The other thing that amazes me is that in the original case the ICP hired this lady

http://abovethelaw.com/wp-content/uploads/2013/09/Andrea-218x300.jpg

as a publicist, she gets all butt-hurt when they act even slightly like their 24/7 stage personas:

Plaintiff, an in-house publicist and attorney for the outlandish and controversial music group “The Insane Clown Posse” (known as “ICP”) was subjected to constant and pervasive harassment during her tenure, including having a large dildo given to her while at work, and being presented with “vagina tighteners.” Plaintiff was mocked, belittled, and the subject of
sexual advances from top level persons at ICP’s label, Psychopathic Records. Plaintiff was even asked to do illegal and/or unethical things at her job, including Defendants asking her to obtain automatic tommy-guns for a photo shoot. When Plaintiff refused to act unethically or illegally, and reported the sexual harassment she was experiencing at the hands of Defendants, she was terminated.

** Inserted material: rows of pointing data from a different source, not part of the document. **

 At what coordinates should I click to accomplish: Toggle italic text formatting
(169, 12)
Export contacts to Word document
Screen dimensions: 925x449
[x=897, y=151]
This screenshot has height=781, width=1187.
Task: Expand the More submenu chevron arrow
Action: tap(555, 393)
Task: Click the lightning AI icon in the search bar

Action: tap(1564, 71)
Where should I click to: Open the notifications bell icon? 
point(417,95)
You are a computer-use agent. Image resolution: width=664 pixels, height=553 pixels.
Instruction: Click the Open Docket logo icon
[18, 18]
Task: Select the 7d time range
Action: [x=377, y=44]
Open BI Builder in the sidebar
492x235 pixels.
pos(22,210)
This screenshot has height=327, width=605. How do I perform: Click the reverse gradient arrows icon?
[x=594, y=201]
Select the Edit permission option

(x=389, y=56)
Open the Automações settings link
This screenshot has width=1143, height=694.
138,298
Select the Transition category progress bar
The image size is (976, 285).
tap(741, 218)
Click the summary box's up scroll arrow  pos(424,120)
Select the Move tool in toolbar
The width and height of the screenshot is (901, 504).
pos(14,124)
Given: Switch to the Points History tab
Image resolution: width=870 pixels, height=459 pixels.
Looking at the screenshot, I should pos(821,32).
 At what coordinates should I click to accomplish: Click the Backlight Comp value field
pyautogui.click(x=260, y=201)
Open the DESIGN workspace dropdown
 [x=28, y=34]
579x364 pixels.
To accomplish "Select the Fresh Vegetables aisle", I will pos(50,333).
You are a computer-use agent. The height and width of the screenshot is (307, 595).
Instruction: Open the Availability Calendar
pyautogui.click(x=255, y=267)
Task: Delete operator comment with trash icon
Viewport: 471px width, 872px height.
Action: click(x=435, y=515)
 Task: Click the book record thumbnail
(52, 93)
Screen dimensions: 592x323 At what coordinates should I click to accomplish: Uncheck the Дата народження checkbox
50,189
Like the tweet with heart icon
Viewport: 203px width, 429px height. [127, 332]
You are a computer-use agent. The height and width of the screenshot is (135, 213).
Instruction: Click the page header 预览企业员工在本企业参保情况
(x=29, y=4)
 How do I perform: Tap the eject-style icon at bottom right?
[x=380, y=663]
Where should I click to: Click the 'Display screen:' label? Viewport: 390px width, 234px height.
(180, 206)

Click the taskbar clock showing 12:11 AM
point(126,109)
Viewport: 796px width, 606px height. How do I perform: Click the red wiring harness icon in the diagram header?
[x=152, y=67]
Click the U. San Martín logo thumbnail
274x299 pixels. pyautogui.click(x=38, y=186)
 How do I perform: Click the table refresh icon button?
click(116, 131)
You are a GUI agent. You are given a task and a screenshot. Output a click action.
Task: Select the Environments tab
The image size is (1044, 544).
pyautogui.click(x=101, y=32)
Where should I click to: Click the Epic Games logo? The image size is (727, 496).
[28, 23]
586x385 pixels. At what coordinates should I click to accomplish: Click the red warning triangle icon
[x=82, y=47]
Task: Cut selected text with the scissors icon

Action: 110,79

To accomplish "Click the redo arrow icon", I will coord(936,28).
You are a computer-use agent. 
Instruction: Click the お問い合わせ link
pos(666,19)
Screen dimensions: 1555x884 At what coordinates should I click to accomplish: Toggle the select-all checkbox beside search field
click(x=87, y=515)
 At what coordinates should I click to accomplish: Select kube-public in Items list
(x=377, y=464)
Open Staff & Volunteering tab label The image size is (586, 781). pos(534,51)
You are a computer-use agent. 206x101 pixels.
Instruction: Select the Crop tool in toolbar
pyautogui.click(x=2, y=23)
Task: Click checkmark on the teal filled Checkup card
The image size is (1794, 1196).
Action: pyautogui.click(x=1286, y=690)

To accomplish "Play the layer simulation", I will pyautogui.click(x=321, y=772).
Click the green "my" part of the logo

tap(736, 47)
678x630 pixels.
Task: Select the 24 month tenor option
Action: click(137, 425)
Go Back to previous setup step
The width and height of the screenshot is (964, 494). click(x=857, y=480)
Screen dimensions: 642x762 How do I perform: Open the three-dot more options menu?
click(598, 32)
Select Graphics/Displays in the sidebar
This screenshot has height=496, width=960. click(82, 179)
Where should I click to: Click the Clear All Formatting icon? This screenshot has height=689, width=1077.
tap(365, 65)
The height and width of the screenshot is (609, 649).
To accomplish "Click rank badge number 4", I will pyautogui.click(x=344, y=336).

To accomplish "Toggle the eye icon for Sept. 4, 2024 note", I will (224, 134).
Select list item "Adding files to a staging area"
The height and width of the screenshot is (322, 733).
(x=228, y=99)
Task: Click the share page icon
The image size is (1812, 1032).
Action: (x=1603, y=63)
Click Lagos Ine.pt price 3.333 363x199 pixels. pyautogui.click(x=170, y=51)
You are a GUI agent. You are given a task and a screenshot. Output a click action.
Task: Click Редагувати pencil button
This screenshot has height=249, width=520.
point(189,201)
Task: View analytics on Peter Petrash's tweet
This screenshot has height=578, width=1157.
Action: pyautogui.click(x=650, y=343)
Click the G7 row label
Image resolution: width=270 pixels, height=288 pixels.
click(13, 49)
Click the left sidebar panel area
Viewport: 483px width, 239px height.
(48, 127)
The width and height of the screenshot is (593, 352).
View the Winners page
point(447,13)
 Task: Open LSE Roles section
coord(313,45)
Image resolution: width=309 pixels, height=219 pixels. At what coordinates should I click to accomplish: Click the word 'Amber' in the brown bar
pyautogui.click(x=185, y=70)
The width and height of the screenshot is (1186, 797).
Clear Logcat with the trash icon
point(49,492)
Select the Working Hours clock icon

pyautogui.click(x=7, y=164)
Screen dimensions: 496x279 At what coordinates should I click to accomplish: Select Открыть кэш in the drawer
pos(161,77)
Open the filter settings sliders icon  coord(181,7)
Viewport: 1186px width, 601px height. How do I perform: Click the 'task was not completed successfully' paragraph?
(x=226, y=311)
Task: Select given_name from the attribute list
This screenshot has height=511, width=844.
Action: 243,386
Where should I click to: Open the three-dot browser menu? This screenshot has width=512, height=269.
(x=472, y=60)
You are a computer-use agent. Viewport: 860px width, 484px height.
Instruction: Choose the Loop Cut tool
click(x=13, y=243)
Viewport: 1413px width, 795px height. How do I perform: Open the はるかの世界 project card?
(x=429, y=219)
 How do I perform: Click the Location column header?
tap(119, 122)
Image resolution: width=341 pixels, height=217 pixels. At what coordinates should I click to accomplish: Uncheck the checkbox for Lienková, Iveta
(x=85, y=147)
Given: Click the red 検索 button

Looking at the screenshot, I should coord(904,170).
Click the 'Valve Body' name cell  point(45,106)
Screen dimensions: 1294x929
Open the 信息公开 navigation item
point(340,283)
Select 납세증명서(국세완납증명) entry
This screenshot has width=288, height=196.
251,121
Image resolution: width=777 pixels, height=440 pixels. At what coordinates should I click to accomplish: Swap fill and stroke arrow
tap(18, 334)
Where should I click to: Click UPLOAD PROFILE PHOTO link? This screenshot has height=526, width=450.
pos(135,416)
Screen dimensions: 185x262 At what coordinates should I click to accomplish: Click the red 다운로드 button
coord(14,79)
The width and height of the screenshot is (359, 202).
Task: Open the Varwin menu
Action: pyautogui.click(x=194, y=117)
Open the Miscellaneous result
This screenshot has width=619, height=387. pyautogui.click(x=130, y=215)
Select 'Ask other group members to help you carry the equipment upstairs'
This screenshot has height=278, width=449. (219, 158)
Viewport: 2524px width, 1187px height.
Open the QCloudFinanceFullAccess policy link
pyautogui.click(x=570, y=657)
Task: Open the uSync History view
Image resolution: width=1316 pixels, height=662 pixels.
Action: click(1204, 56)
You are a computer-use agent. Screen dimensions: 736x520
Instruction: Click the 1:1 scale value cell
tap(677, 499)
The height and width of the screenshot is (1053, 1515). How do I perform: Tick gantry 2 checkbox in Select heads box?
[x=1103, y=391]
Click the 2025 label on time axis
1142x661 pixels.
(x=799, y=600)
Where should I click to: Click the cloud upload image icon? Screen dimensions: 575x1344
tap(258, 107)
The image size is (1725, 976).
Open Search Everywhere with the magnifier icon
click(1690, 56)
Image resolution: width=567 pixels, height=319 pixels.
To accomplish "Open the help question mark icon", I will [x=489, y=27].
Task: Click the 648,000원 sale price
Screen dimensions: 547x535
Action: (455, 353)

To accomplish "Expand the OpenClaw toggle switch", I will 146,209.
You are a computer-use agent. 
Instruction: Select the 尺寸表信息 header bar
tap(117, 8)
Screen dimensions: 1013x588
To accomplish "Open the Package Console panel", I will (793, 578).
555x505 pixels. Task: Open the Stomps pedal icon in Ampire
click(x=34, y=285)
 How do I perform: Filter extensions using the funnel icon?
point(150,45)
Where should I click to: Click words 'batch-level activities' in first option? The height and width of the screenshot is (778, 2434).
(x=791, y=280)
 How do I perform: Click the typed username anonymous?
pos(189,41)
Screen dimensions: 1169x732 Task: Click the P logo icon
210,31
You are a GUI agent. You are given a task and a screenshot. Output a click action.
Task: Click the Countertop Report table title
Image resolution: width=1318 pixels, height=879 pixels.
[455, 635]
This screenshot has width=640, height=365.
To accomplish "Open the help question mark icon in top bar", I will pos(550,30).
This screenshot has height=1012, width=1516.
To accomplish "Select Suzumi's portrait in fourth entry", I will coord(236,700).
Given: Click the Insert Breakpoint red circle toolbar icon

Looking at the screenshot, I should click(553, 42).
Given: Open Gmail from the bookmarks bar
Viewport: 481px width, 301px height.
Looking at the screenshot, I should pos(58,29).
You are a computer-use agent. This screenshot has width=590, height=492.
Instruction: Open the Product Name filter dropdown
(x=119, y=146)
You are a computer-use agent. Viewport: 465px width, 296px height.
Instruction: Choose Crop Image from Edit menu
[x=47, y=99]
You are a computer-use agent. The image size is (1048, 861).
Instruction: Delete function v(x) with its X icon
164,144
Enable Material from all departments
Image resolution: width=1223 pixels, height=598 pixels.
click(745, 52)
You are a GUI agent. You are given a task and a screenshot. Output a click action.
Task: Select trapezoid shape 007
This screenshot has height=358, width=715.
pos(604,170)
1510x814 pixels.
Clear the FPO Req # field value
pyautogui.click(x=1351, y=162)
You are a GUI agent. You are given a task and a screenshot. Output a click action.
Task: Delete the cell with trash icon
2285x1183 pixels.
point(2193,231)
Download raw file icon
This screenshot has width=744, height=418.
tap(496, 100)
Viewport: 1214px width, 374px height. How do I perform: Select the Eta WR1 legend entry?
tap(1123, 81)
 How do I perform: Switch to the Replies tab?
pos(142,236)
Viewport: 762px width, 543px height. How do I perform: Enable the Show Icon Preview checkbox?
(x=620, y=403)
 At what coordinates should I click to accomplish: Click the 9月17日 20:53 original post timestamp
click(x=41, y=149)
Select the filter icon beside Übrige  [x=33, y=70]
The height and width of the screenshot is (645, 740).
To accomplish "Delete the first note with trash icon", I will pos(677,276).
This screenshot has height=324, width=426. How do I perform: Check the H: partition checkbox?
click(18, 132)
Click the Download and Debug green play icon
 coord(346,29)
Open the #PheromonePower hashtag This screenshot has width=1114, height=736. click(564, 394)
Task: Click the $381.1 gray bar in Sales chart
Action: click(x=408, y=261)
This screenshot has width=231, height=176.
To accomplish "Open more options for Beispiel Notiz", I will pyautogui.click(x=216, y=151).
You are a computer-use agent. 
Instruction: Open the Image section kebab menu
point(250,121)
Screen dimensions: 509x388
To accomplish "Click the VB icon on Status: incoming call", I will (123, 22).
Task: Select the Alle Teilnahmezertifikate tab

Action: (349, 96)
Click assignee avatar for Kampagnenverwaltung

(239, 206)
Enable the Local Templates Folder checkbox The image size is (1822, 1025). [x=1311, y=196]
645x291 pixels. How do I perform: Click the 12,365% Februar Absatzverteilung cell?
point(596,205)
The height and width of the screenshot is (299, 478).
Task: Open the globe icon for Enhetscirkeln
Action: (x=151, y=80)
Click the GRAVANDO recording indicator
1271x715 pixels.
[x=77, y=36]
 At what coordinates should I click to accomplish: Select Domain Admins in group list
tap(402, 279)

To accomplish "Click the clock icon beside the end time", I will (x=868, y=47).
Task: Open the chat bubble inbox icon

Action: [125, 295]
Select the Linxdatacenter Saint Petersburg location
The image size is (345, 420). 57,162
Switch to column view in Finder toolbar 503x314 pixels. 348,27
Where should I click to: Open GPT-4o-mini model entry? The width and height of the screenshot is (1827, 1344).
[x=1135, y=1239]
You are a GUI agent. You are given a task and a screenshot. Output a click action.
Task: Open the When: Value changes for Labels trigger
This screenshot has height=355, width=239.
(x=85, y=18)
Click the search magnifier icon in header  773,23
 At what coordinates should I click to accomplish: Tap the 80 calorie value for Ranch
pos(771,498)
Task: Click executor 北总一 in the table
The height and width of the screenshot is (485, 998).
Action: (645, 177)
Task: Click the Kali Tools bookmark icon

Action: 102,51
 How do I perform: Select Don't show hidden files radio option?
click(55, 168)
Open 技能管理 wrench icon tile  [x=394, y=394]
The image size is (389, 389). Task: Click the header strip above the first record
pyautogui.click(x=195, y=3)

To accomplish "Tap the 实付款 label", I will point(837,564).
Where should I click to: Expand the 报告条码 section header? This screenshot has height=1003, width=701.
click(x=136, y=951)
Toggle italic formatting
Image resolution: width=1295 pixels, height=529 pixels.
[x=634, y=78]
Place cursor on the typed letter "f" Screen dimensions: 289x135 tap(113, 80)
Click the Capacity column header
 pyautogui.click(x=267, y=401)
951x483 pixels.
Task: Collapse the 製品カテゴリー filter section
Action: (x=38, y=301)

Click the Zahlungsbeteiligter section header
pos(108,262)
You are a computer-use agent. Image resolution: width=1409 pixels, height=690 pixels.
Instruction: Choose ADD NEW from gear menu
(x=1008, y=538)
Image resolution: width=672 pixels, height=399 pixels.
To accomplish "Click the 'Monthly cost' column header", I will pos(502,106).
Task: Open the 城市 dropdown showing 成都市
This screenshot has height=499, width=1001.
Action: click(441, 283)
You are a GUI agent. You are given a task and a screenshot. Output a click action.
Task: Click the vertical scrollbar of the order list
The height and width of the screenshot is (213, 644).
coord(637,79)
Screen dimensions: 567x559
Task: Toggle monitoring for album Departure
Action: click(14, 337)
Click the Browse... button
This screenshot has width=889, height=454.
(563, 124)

First, we know that hundreds of prop houses coast to coast can get you tommy guns. Dozens can provide live weapons for a photo shoot. So that's bullshit.

This only re-enforces my opinion of ICP: Too dumb to hire decent lawyers to make sure they lock this kind of stuff up in the contract. But I'm sure she will settle for something big enough to pay the lawyers and small enough to be affordable.